Found within a compartment called the rectus sheath, this thin, CT is really a tendon.  It is contributed to by each of the muscles we just dissected.  As the external oblique, internal oblique, and transversus muscles come toward the midline, the fibers stop.  Their tendon is a very thin, flat tendon.  That tendon splits as the muscles join together at the lateral margin of the rectus muscle.  We will cut the anterior margin of the rectus sheath.  There is an anterior and posterior lamina (or portion of the sheath).  There is another rectus abdominus within a sheath on the other side.  The rectus muscle is composed of several muscles which have come together.  They are really separate muscles which give rise to the tendonous inscriptions that can be seen.  Lay people refer to a “6-pack” as the perfect set of rectus abdominus muscles.  The muscles hypertrophy to cause this effect.  Since the rectus is made up of several muscles, one would expect more than one innervation.  Earlier we saw the nerves traveling between layers 2 and 3, coming around the body.  We should expect the nerves to continue into the rectus on its lateral margin.  During surgery you would not enter the abdomen by making an incision from the inferior to the superior aspect of rectus abdominus, as the nerves would be severed causing paralyses to this muscle.  One technique for entering the abdomen is to cut the anterior portion of the rectus sheath and reflect; Push muscle towards its innervations; Cut the posterior lamina and enter the abdominal cavity.

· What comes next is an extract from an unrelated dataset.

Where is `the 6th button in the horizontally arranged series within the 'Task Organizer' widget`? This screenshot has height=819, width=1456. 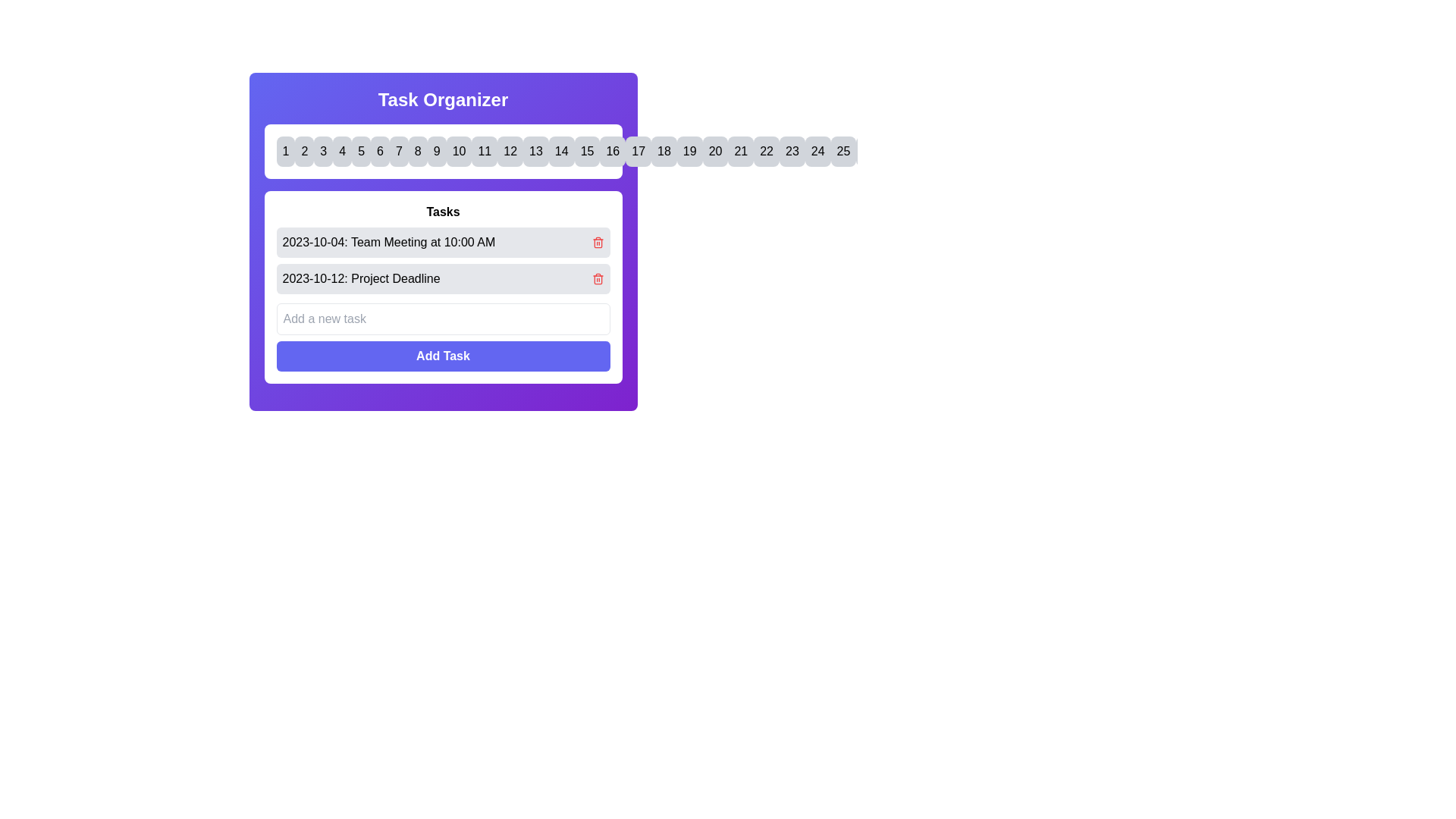 the 6th button in the horizontally arranged series within the 'Task Organizer' widget is located at coordinates (380, 152).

Another feature of the rectus muscle is its blood supply.  Just as is the case with the pectoralis major, the blood and nerve supply are on the undersurface.  A large artery travels on the underside of r. abdominus.  The internal thoracic artery, giving off the anterior intercostals, continues on below the margin of the rib cage and continues on the undersurface of the rectus muscle.  It then becomes the superior epigastric artery.  (Same vessel – new name).  Likewise, there is another artery that arises from the external iliac, which is the end of the aorta.  It arises and comes up on the under surface of the inferior portion of the rectus muscle.  They meet somewhere in the middle.  The meeting of these muscles introduces the concept of anastomotic connections.  If a blood cell was traveling up in the epigastric artery, it would be possible for that cell to continue into the superior epigastric artery.  The vessels represent a site for collateral circulation.  The upper portion of the rectus can actually receive its blood from the lower stem, or inferior epigastric.